Jane's Mum's coconut loaf
  • 1 cup of self raising flour
  • 1 cup of des coconut
  • 1 cup castor sugar
  • 1 egg made up to same cup with milk, slightly beaten
Mix all the dry ingredients together.  Add egg and milk mixture and beat in well.  Pour into well greased and lined 2lb loaf tin for approx 45 min.  Oven temp 150 - 160 deg cent.  Think I had my fan assisted oven at 150.  You can use a skewer to test if ready - prod in middle - if comes out clean then it's ready, if comes out sticky bake a little longer.

Next came Jane's Gran's pancakes. I defy anyone not to be tempted by a little round patty of batter smothered in butter! Its the most simple of recipes but probably the one that everyone, without exception loves! I doubt, however that we make them as often as we should.

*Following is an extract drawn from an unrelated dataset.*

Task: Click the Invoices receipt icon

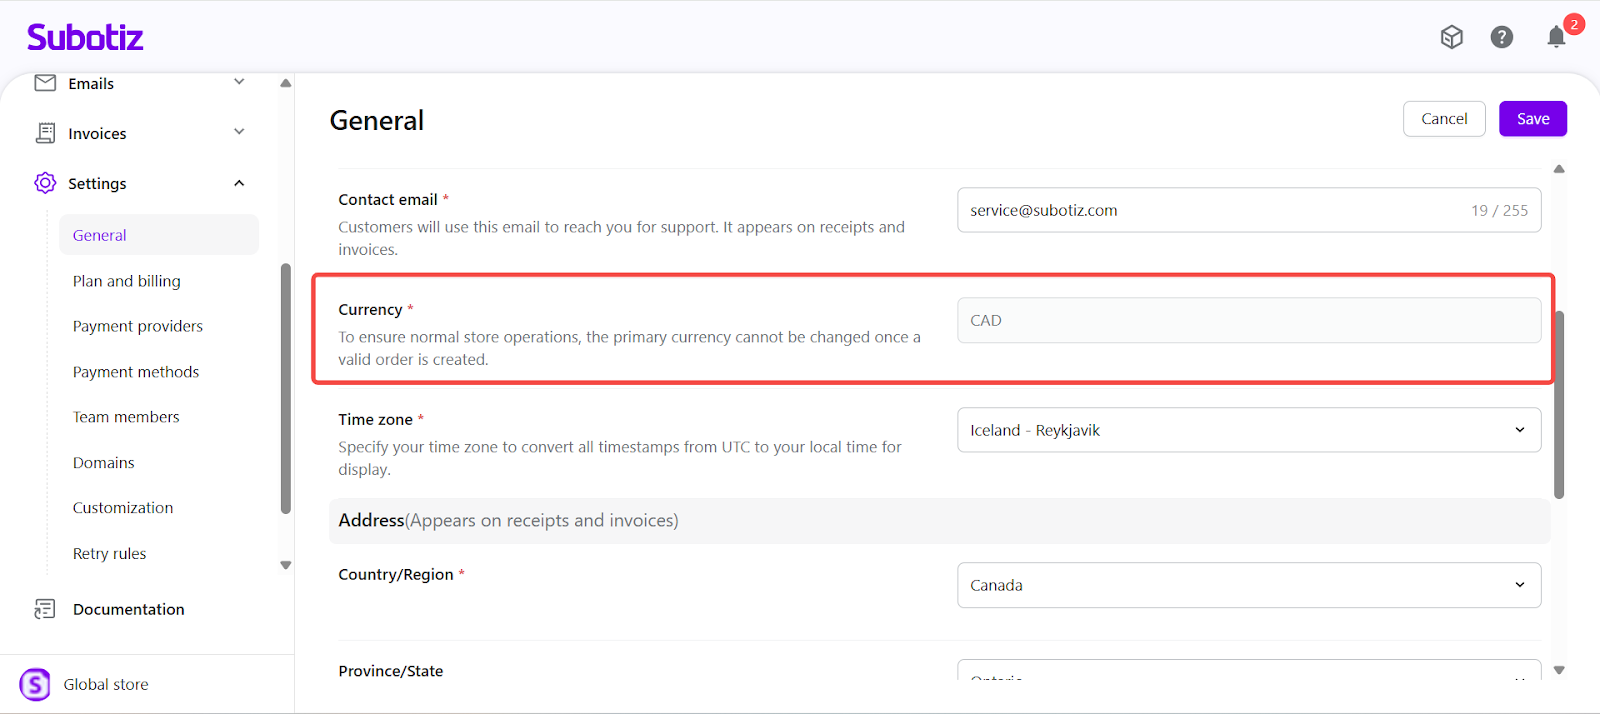Action: 45,133
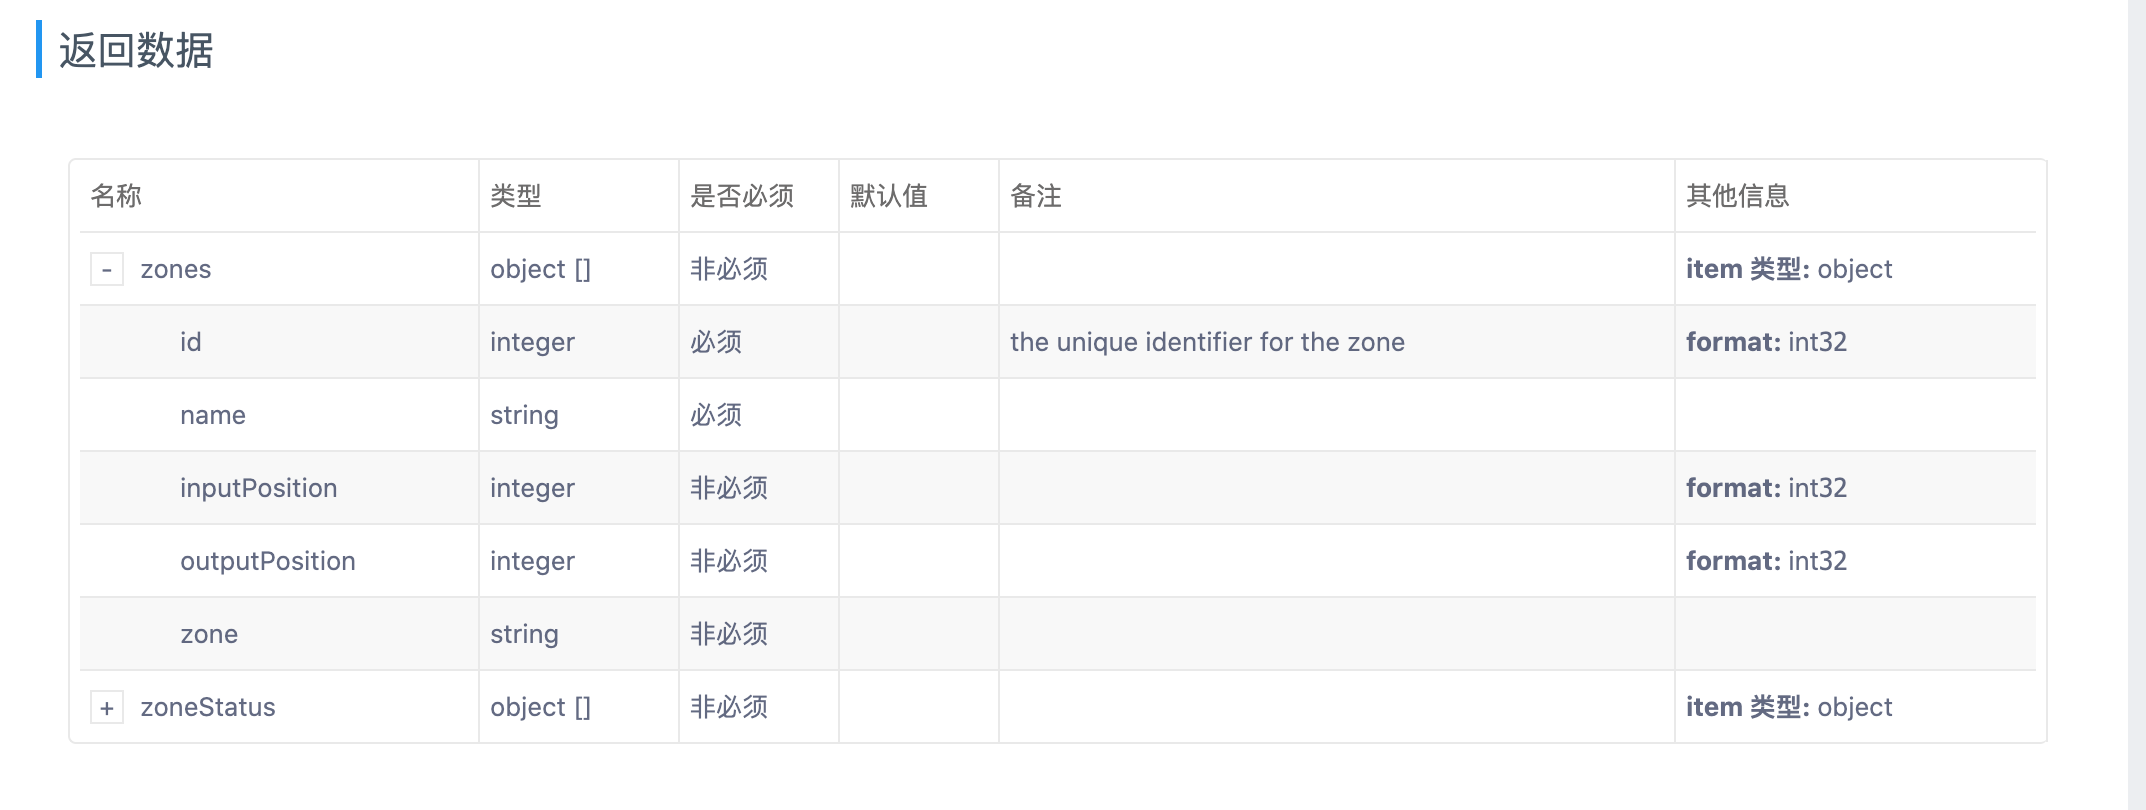Click the 名称 column header

114,196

I'm just thinking what a great after school snack this would be...especially on a cold day like today. So, this recipe was handed down from Gran to Jane's Mum to Jane and now to all of us! All the other cakes looked so naughty that we only had small bites but nobody asked for just half a pancake! They just looked to innocently delicious lying on the plate that we just shrugged our shoulders and dug in! The only thing missing for me was a cuppa! Pancakes need a cup of tea! Anyway, they were really nice and I'm sure even nicer hot and straight from the oven! The picture here shows how lovely and golden they were. I'm sure there are other titles for them such as Scotch pancakes or drop scones but these will always just be Jane's Gran's pancakes!!! Here's the recipe...


Jane's Gran's pancakes
  • 6oz self raising flour
  • 2oz caster sugar
  • 1 egg
  • 1 cup of milk
  • 1/4 teaspoon baking powder
  • pinch of salt
Sift flour, sugar and salt together.  Beat egg lightly with milk.  Gradually add to the flour mixture and beat well.  Bake on a hot girdle or frying pan.
Tip - dollop a spoonful of pancake mix into the pan, look out for bubbles forming on top - then it should be ready to flip over.  Keep made panckes warm by wrapping up in a tea towel then smother in butter and golden syrup.

I will check with Jane what size of cup she uses here. With the loaf recipe it doesn't matter as long as you use the same cup for all the ingredients but I wonder if this is a teacup or maybe a proper cup measure. Jane has a few nifty little measuring gadgets! 
I know that I am going to make pancakes this avo...if they are half as good as these I'll be delighted!